When your infrastructure fails in an unpredictable way, you'll get bitten by all the long awaiting mistakes you made along the path to building it. In this case, one of the mistakes was that we used direct IP addresses to call our different services.
We had to change the entire network addresses of all our VMs in the last 3 weeks. I'll push details in another post, but I want to focus on one of the main lessons we got from that operation: use DNS in your infrastructure.
By that, I mean that you shall NOT hardcode IP addresses in your configuration: if you can, use a properly named service DNS entry instead.
In the case of stateless services, you have the choice:
- either you can use a virtual IP address, and point your DNS to it (drawback: you have to understand how to do that)

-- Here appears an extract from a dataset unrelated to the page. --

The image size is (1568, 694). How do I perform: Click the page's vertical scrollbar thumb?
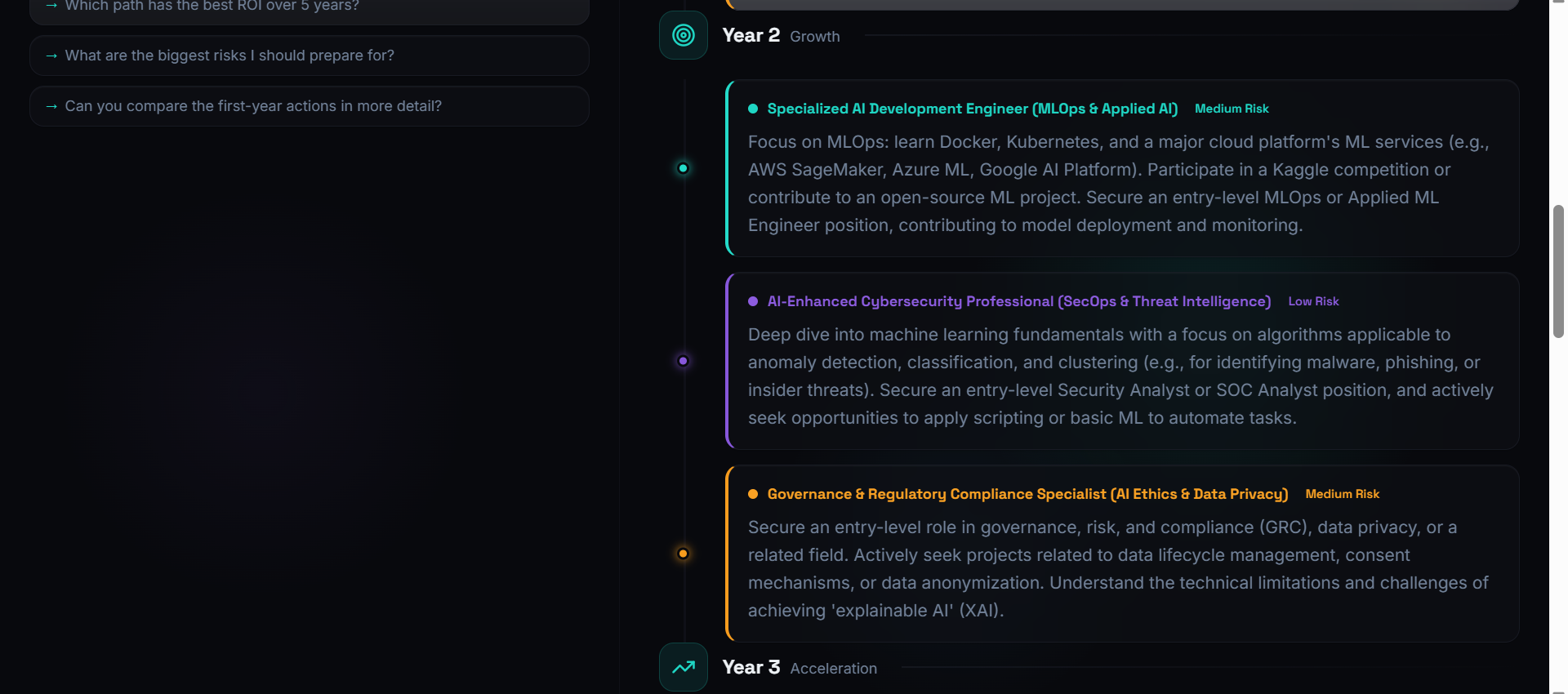coord(1558,271)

- or you can present multiple hosts behind the same DNS entry (drawback: your backends must be able to handle multiple DNS records, which is often NOT easy to do)

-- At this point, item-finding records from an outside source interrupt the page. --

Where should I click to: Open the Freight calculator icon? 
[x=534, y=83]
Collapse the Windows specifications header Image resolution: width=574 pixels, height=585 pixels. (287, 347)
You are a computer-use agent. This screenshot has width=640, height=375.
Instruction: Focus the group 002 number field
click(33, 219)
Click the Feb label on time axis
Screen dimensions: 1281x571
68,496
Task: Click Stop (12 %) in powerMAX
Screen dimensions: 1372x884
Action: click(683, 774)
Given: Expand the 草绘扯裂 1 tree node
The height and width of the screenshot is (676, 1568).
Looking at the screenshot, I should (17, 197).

- or you can install a load balancer in front of your VMs and point your other backends to it (drawback: if you don't want it to be a SPOF you'll still have to use 2 instances, so a virtual IP)
For simple, one-instance things (physical machines, individual components on the network, etc.) you just have to point the DNS to the correct IP.
It is simple really: on top of ~1200 IP addresses we had to migrate (80% automated by Ansible, thanks $deity), we had to come again and reconfigure nearly all our VMs (and thus had to restart all services on it, incurring downtime for non-stateless services) because the micro-service configurations in these VMs used literal IP addresses to reach other services.
Using DNS, we could have simply added the new addresses to the VMs, and then updated the DNS to have the traffic gently port over the new IP network.
We actually moved to using DNS in many of the affected services, and we'll migrate the rest to use DNS as well.
Now that we are using DNS, changing the IPs of the underlying machines will be way easier.
Corollary: have solid DNS
Migrating all your configurations to use DNS also means that you have to have a solid DNS infrastructure:
- at least 2 servers,
- both used actively.
These will probably be the only machines in your infra that have hardcoded IP in all the rest of your infra, in the
/etc/resolv.conf file, a bit like this:
search mydomain.com nameserver x.y.z.i # first machine nameserver x.y.z.i # second machine options rotate timeout:1 retries:1 # so that they are both regularly queried
Bonus point if you enable reverse lookup in your DNS server: it is frustrating to
tcpdump and have to search for which name that IP corresponds to. Make sure your DNS is only reachable from within your network.
Wait, why don't you use $shiny_discovery_service
Yes we should, yes we might in the future, but right now we are stuck with what we have. I'm not asking you to judge the staleness of our tech stack. We are a young small company, and we are learning from our mistakes.